Testo di partenza —
━━━━━━━━


– Nel 1943 entra, con decreto di esperto, nei servizi del CIR-ERP; successivamente presta la sua attività nell’Ufficio programmi della delegazione Italiana per la Cooperazione Economica Europea. Nel 1950 viene chiamato a far parte del gruppo di esperti che collabora con il Ministro La Malta nella stesura del noto rapporto (10 volume del Libro Bianco sull’IRI) sulla riorganizzazione delle partecipazioni statali. Nel 1950-51 membro del Comitato IMI-ERP.

– Nel 1951 partecipa ad una missione di dirigenti industriali che, nel quadro dei programmi di assistenza tecnica Usa, si reca nel Nord America per lo studio di nuove tecniche di organizzazione industriale.

– ell’aprile 1952 viene assunto nella Finmeccanica. Per due anni presta la sua attività nella Direzione Commerciale curando i rapporti con le delegazioni Finmeccanica all’estero.

– Nominato dirigente di azienda nel dicembre 1954, viene preposto alla “Segreteria tecnica” della direzione generale della Finmeccanica. Dopo il 1956, nel quadro di una riorganizzazione della Finmeccanica, gli viene affidata anche la direzione del servizio Propaganda, Stampa e Fiere del Gruppo.

– Nel marzo 1956 viene chiamato a far parte della Commissione per l’incremento dell’occupazione istituita presso il Ministero del Lavoro.

– Nel novembre 1956 nominato con decreto presidenziale membro dei “Comitato per lo sviluppo dell’occupazione e del reddito” istituito presso la Presidenza del consiglio per l’attuazione del “Piano Vanoni”.

– Nel 1958 membro del Consiglio d’Amministrazione e della Giunta esecutiva della Fiera del levante.

━━━━━━━━

Dati forniti —
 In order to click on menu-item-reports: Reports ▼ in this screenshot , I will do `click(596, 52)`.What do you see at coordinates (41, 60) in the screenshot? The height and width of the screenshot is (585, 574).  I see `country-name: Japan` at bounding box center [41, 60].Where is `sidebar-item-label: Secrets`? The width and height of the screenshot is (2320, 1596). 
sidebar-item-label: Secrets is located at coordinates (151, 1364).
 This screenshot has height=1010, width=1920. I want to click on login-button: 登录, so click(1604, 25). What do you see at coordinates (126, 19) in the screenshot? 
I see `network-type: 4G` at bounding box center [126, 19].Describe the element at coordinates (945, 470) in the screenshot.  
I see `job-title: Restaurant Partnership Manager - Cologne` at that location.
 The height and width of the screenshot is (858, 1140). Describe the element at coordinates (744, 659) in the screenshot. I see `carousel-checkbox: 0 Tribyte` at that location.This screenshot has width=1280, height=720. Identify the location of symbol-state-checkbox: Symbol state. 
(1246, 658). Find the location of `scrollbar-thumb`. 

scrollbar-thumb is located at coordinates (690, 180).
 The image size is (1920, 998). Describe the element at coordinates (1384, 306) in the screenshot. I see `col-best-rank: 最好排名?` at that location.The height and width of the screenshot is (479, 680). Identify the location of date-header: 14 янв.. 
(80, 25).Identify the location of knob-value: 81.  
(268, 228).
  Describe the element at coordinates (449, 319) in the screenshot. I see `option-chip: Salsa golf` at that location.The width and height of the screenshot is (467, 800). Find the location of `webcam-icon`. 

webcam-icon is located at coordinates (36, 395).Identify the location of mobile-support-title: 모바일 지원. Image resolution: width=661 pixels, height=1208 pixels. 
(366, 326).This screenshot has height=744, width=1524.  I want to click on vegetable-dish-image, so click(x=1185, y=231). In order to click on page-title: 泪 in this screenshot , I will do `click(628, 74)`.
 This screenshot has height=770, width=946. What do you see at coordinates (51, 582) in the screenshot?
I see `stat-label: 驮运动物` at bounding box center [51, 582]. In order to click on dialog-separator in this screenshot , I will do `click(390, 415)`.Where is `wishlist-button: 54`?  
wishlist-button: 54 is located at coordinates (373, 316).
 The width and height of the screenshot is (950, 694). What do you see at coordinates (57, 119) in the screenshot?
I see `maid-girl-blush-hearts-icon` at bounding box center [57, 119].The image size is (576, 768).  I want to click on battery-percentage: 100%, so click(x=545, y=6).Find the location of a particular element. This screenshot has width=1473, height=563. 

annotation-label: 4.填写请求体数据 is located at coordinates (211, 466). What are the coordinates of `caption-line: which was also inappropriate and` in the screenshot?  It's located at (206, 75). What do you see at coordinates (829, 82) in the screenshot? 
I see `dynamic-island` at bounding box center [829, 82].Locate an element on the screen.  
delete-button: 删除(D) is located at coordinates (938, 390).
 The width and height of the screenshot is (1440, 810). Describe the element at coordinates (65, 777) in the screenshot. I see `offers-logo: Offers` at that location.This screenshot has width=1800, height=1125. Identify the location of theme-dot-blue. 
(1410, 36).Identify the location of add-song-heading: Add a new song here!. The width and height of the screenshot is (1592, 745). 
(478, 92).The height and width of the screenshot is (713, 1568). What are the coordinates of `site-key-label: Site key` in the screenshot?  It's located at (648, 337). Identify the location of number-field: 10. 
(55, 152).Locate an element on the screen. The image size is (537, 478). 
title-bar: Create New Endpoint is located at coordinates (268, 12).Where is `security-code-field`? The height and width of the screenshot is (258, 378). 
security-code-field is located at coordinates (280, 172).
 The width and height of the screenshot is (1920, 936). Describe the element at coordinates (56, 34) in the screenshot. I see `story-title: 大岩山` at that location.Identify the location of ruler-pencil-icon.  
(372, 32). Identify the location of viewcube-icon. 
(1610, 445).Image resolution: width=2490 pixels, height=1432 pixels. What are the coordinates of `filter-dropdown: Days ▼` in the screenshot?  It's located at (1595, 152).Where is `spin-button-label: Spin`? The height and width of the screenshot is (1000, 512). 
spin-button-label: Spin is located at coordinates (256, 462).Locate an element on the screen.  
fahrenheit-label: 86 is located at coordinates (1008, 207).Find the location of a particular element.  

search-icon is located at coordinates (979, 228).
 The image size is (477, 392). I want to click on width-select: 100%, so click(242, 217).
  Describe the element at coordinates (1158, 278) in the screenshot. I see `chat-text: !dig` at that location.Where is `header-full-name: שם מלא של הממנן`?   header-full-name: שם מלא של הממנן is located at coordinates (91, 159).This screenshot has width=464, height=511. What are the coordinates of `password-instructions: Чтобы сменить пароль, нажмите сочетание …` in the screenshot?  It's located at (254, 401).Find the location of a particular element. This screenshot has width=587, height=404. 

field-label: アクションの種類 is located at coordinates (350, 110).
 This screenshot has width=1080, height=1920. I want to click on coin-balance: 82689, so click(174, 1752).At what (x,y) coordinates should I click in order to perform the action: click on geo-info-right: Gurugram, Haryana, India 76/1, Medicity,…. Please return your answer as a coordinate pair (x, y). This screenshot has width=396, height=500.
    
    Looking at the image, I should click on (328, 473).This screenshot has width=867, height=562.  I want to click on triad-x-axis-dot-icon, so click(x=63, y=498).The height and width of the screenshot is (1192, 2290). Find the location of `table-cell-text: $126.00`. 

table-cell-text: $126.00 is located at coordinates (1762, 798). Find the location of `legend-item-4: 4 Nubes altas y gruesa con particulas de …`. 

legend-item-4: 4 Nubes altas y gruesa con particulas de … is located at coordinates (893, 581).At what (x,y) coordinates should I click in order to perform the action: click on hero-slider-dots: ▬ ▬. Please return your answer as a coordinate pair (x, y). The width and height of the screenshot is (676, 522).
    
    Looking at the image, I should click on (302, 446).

━━━━━━━━

Cosa si chiede —
(1) Rispondi alle seguenti domande sul profilo biografico.
(a) In quale anno avviene la missione di dirigenti industriali nel Nord America?
(b) Presso quale ministero è istituita la Commissione per l'incremento dell'occupazione?
(c) Di quali organi della Fiera del levante si diventa membro nel 1958?
(2) Prolunga il profilo biografico, non le righe, partendo dopo l'ultima voce riportata e mantenendone lo stile.

Soluzioni —
(1)
(a) Nel 1951.
(b) Presso il Ministero del Lavoro.
(c) Del Consiglio d'Amministrazione e della Giunta esecutiva.

(2)
– Nel 1961 gli viene affidata la direzione della “segreteria Tecnica” del Ministero delle Partecipazioni Statali. Per oltre due anni prende parte, quale diretto collaboratore del Ministro delle Partecipazioni Statali, alle riunioni del CIPE. Membro del “Comitato tecnico Interministeriale della Programmazione” e del “Comitato per la contrattazione programmata”. viene altresì chiamato a far parte, sempre quale rappresentante del Ministero delle Partecipazioni Statali, di molteplici commissioni e gruppi di lavoro in seno al CIPE e al Ministero del Bilancio (per l’industria cantieristica, l’industria costruttrice di materiale mobile ferroviario, l’industria nucleare, la siderurgia, le costruzioni aeronautiche, l’elettronica, la TV a colori, etc.).

– E’ stato uno dei promotori della costituzione del “centro Europeo dell’Impresa Pubblica”, di cui ha organizzato la sezione italiana. Relatore ufficiale in molteplici conferenze internazionali convocate per l’esame di problemi dell’impresa pubblica o di problemi comunitari.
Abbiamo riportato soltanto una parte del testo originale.